» WORK REQUEST: Transcribe the lines from the start of the data below through the line with "Given: Click help", word for word and nothing more.

» INPUT DATA:
BEGIN

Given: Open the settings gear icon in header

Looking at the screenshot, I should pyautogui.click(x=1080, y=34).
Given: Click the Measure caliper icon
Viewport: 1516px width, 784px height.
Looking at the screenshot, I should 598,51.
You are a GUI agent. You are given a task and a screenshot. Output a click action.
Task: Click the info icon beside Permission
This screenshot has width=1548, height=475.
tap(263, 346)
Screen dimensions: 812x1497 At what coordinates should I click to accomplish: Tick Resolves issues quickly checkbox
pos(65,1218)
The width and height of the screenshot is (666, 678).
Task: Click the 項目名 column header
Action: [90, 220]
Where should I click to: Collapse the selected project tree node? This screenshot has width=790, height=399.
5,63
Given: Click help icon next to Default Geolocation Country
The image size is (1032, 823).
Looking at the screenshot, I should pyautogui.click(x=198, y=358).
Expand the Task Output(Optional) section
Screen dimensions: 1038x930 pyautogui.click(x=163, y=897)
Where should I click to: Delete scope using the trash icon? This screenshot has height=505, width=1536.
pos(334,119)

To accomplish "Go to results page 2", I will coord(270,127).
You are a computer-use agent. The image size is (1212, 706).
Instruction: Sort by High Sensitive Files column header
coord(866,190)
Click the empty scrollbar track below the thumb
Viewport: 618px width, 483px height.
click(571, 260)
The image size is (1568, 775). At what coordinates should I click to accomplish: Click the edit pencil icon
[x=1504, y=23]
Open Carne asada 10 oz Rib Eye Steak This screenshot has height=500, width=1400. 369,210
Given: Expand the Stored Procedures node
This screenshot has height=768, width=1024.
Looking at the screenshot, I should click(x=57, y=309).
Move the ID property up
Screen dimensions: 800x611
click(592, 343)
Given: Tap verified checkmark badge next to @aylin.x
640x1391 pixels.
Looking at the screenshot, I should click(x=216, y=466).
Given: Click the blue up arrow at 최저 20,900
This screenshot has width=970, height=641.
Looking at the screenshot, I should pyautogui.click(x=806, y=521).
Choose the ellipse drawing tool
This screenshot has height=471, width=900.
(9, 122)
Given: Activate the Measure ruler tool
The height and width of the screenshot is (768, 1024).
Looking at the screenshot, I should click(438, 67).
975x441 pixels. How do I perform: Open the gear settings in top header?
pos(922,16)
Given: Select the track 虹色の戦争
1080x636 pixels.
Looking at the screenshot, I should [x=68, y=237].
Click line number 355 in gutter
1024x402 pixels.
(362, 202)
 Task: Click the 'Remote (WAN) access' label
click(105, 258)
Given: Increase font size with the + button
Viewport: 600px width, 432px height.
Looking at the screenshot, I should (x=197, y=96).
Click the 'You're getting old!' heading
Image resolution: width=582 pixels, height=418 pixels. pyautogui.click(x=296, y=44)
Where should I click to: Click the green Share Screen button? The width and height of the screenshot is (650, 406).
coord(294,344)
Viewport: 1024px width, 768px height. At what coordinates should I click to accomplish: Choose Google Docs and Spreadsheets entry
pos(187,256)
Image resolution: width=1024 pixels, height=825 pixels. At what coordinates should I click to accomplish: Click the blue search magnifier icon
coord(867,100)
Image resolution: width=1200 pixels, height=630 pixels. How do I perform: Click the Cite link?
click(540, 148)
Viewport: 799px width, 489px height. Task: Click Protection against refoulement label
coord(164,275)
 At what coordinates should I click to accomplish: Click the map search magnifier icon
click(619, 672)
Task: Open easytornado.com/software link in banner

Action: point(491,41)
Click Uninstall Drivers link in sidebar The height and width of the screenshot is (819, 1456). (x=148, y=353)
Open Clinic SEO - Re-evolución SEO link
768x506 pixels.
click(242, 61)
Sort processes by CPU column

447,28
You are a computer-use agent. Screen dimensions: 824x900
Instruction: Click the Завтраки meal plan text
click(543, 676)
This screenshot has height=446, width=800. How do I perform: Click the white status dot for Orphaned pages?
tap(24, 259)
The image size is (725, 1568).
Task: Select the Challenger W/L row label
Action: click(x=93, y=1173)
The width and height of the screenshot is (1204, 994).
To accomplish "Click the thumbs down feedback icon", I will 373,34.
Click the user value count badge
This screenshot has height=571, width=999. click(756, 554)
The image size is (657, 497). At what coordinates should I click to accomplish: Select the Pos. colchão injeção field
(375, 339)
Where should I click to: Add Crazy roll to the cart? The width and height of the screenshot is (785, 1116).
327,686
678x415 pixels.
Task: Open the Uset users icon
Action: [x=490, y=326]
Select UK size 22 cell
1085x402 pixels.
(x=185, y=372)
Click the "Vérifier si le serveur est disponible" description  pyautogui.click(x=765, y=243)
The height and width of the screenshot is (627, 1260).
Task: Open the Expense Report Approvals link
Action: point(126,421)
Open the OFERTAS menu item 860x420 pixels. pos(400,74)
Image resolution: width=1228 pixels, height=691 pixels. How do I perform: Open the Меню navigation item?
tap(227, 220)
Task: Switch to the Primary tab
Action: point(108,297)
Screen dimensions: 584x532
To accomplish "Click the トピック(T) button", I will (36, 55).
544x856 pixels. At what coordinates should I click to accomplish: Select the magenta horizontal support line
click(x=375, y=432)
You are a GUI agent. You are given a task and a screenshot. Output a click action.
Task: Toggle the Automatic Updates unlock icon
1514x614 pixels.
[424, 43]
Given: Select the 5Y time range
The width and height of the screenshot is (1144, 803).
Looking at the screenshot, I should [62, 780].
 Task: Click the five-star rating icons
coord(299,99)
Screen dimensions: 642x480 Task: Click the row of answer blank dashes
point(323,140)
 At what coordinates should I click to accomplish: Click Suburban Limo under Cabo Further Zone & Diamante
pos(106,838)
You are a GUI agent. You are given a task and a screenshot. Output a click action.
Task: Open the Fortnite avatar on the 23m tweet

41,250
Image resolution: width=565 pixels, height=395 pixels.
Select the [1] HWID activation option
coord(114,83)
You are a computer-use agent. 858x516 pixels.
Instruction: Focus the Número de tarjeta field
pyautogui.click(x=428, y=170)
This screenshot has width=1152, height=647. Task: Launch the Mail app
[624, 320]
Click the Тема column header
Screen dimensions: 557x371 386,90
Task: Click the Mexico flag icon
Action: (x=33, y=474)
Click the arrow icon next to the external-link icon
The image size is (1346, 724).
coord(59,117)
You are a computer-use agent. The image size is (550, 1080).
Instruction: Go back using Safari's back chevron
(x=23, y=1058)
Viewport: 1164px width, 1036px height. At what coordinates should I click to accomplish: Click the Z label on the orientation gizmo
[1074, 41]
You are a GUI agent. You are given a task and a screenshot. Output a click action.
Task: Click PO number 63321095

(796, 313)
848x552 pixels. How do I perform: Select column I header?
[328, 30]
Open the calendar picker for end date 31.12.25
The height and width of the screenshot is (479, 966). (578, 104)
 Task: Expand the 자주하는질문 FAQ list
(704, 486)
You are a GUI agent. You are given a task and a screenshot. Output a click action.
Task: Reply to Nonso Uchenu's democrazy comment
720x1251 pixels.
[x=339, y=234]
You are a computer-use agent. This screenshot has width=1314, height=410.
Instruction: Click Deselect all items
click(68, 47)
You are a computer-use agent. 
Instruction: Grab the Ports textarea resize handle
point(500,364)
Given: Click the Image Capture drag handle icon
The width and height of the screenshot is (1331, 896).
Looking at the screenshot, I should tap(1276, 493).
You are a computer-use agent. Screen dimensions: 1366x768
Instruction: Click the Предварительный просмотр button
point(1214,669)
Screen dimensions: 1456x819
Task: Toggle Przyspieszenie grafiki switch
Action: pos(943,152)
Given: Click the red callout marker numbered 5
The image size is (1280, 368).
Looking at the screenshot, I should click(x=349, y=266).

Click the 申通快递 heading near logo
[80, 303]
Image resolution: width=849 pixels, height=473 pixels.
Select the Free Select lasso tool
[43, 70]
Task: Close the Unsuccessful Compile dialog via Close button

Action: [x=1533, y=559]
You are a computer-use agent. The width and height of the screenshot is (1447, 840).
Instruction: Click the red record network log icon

END

» YOUR SOLUTION:
Given: Open the settings gear icon in header

Looking at the screenshot, I should pyautogui.click(x=1080, y=34).
Given: Click the Measure caliper icon
Viewport: 1516px width, 784px height.
Looking at the screenshot, I should 598,51.
You are a GUI agent. You are given a task and a screenshot. Output a click action.
Task: Click the info icon beside Permission
This screenshot has width=1548, height=475.
tap(263, 346)
Screen dimensions: 812x1497 At what coordinates should I click to accomplish: Tick Resolves issues quickly checkbox
pos(65,1218)
The width and height of the screenshot is (666, 678).
Task: Click the 項目名 column header
Action: [90, 220]
Where should I click to: Collapse the selected project tree node? This screenshot has width=790, height=399.
5,63
Given: Click help icon next to Default Geolocation Country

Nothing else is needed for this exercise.